Scorta di almeno due litri di acqua per cinque giorni e di cibo per dieci. Ma anche “misure” per la difesa e il consolidamento degli edifici, oltre alla segnalazione di sistemi di allarme rivolti alla popolazione. In particolare sirene, meno esposte delle app per smartphone a cyberattacchi. Sono alcuni dei punti contenuti nelle 69 pagine del piano di ‘difesa civile’ Fas, che sarà varato mercoledì 24 agosto dal governo tedesco. Si tratta del primo provvedimento di questo tipo dalla fine della Guerra Fredda, che intende far fronte a potenziali emergenze catastrofiche legate a terrorismo, incidenti nucleari e conflitti armati.

Il testo, anticipato dall’edizione domenicale del quotidiano Frankfurter Allgemeine Zeitung, spiega anche come proteggersi “da attacchi con armi biologiche o chimiche“, come mettere “la popolazione in sicurezza se si diffonde una nuvola radiottiva”, dove “fugge il governo in caso di minaccia di un attacco” e “dove vengono depositati beni culturali in caso di guerra”.

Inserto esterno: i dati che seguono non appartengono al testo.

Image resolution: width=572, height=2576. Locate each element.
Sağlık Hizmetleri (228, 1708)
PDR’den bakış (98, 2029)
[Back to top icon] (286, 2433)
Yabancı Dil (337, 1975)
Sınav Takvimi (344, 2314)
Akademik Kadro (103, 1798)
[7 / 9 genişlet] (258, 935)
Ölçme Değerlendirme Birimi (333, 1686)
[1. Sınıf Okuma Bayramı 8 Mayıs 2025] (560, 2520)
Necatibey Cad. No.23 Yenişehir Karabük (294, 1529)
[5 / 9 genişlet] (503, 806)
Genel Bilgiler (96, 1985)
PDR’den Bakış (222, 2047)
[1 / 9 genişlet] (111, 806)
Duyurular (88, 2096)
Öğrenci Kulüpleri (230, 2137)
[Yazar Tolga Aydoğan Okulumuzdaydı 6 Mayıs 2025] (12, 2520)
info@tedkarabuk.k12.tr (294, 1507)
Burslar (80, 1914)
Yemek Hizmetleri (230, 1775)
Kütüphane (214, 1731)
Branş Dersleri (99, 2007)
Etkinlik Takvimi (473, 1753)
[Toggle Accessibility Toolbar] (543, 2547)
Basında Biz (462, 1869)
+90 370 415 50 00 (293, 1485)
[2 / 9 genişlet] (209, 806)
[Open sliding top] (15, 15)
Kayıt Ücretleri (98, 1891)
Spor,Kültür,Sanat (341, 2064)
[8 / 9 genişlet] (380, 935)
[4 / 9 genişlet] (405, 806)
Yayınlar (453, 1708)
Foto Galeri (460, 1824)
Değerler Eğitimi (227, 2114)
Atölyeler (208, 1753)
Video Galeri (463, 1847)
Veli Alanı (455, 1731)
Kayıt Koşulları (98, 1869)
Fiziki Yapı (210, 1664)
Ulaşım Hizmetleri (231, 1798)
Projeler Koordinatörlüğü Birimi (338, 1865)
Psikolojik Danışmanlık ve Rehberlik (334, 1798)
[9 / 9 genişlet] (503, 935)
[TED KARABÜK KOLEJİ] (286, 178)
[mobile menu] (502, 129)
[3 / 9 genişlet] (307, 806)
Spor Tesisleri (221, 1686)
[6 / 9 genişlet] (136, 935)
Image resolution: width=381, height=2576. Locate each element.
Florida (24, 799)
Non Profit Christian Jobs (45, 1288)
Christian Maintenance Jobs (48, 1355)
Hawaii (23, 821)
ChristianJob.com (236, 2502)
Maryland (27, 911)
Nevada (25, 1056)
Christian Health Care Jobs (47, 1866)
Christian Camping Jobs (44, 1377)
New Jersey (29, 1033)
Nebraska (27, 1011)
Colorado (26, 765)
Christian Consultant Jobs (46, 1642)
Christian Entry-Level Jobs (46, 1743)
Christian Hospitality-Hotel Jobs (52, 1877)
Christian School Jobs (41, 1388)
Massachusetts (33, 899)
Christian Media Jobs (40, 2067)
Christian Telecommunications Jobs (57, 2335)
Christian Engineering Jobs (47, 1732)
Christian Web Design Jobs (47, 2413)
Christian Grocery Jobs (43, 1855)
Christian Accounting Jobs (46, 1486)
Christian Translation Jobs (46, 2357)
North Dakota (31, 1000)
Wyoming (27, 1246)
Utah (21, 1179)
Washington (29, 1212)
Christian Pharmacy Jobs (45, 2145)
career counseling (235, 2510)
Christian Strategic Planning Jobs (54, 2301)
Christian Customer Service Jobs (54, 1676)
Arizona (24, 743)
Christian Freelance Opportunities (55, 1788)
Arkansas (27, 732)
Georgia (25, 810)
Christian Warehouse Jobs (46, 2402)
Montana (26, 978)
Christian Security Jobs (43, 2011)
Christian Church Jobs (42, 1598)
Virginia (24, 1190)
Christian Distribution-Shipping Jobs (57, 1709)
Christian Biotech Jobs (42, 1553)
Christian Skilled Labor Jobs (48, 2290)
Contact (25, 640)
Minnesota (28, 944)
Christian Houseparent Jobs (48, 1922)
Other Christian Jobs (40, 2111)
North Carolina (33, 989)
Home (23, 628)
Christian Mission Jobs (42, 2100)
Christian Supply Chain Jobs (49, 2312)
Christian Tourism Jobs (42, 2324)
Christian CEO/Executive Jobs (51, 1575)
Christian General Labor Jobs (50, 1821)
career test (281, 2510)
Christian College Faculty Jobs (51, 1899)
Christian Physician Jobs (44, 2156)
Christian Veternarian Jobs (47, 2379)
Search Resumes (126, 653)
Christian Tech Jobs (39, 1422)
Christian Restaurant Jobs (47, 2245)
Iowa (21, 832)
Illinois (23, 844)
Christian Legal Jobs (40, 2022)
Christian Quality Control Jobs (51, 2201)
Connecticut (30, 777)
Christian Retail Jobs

L’ultimo “piano di difesa civile” tedesco era stato elaborato nel gennaio del 1989, prima della caduta del Muro di Berlino e quando la Nato faceva ancora esercitazioni per una guerra con l’Unione sovietica. Poi il bunker anti-atomico del governo nei pressi di Bonn e un Ufficio federale per la difesa civile furono chiusi; ma con gli attentati dell’11 settembre 2001, la piena dell’Elba dell’anno dopo e soprattutto l’attivismo russo iniziato nel 2014 la questione è tornata di attualità. La stesura del piano, scrive la Faz, era stata commissionata nel 2012 dal Comitato del bilancio del Bundestag.